Ребята, счетом трое, присматривают в саду за свиньей. Каждый из них двух футов ростом. На них треугольные шляпы, пунцовые жилеты до бедер, короткие штаны в обтяжку, красные шерстяные чулки, тяжелые башмаки с большими серебряными пряжками и длинные сюртуки с перламутровыми пуговицами. У каждого трубка во рту и маленькие пузатые часики в правой руке. Каждый затянется и взглянет на часы, потом взглянет на часы и затянется. Свинья, мясистая и жирная, то роется в опавшей капустной листве, то оглядывается на позолоченный репетир, который ребята привязали и к ее хвосту, чтоб и она была так же красива, как кот.
Направо от входа кресло с высокой спинкой и кожаной подушкой, на которой восседает сам старик хозяин. Это необычайно тучный старичок с выпученными круглыми глазами и жирным двойным подбородком. Платье его ничем не отличается от одежды ребят и потому не требует особого описания. Вся разница в том, что его трубка длиннее и он может выпускать клубы дыма больших размеров. У него тоже часы, но он носит их в кармане. Ему некогда смотреть на часы, он занят более важным делом, каким именно – сейчас объясню. Он сидит, перекинув левую ногу через правое колено, сохраняет важный вид и не сводит глаз, по крайней мере одного глаза, с замечательного предмета в центре площади.
Этот предмет помещается в башне городской ратуши. Городские советники, маленькие, круглые, жирные, смышленые люди, с большими выпученными глазами и двойными подбородками, отличаются от простых граждан Вондервоттеймиттиса более длинными фалдами сюртуков и более крупными пряжками на башмаках. Со времени моего пребывания в городке они собирались три раза и выработали три важных постановления:
– Не следует изменять старый установившийся порядок вещей.

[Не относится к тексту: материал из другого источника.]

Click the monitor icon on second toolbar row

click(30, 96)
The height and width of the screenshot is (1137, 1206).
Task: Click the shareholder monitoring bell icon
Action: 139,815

– Нет ничего путного за пределами Вондервоттеймиттиса…
– Мы будем держаться за наши часы и нашу капусту.
Над залой совета находится башня, а в башне есть колокольня, где помещается и помещалась с незапамятных времен гордость и слава городка – большие часы города Вондервоттеймиттиса. К этому-то предмету прикованы глаза господина, сидящего в кресле. У городских часов семь циферблатов, соответственно семи сторонам башни, так что их можно видеть со всех концов города. Циферблаты большие, белые, а стрелки массивные, черные. К часам приставлен особый смотритель, но эта должность чистейшая синекура, потому что часы Вондервоттеймиттиса не нуждаются в починке. До недавнего времени самое предположение о возможности этого было бы сочтено еретическим. С древнейших времен, о которых сохранились известия в архивах, они регулярно отбивали часы. То же самое можно сказать о всех остальных стенных и карманных часах в городе. Не найдется другого места на земле, где бы так удобно было следить за временем. Когда с башни раздается: «Двенадцать!», все остальные часы откликаются в ту же минуту. Так что добрые граждане Вондервоттеймиттиса, восхищаясь своей капустой, гордились своими часами.
Люди, пользующиеся синекурой, всегда окружены большим или меньшим уважением, а так как должность смотрителя колокольни Вондервоттеймиттиса чистейшая синекура, то и лицо, занимающее ее, пользуется величайшим уважением со стороны всего мира. Это главный сановник города, и даже свиньи смотрят на него с почтением. Фалды его сюртука гораздо длиннее, трубка, пряжки, глаза и живот гораздо больше, чем у остальных старейшин города; а подбородок не двойной – тройной!
Я описал счастливое время Вондервоттеймиттиса; как обидно, что такая прекрасная картина не могла сохраниться навеки.
Среди мудрейших обывателей города давно уже ходила поговорка: «Не может явиться ничего доброго из-за холмов»; и, кажется, она оказалась пророчеством. Третьего дня, в двенадцать часов без пяти минут на гребне восточной гряды холмов появился крайне странный предмет. Разумеется, он привлек общее внимание, и каждый из старичков, сидевших в креслах с кожаными подушками, с негодованием устремил один глаз на это явление, не спуская другого с часов в башне.